Goal of the exercise:
Start at the line below containing "This screenshot has" and stop at the line containing "Instruction: Click the". Repeat every line of that stretch exactly, and nothing outside it.

Source data:
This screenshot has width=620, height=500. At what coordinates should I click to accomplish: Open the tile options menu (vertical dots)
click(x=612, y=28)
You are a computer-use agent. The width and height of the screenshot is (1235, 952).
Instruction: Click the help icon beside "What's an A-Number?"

---

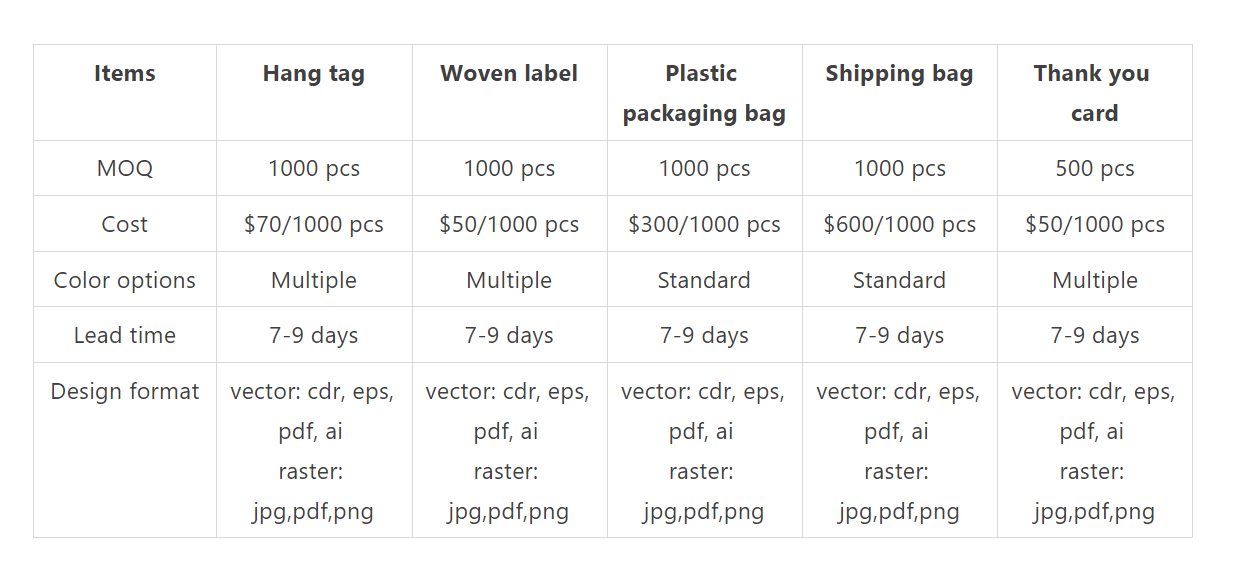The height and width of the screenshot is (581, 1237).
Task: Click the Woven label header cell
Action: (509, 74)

Solution to the problem:
This screenshot has width=620, height=500. At what coordinates should I click to accomplish: Open the tile options menu (vertical dots)
click(x=612, y=28)
You are a computer-use agent. The width and height of the screenshot is (1235, 952).
Instruction: Click the help icon beside "What's an A-Number?"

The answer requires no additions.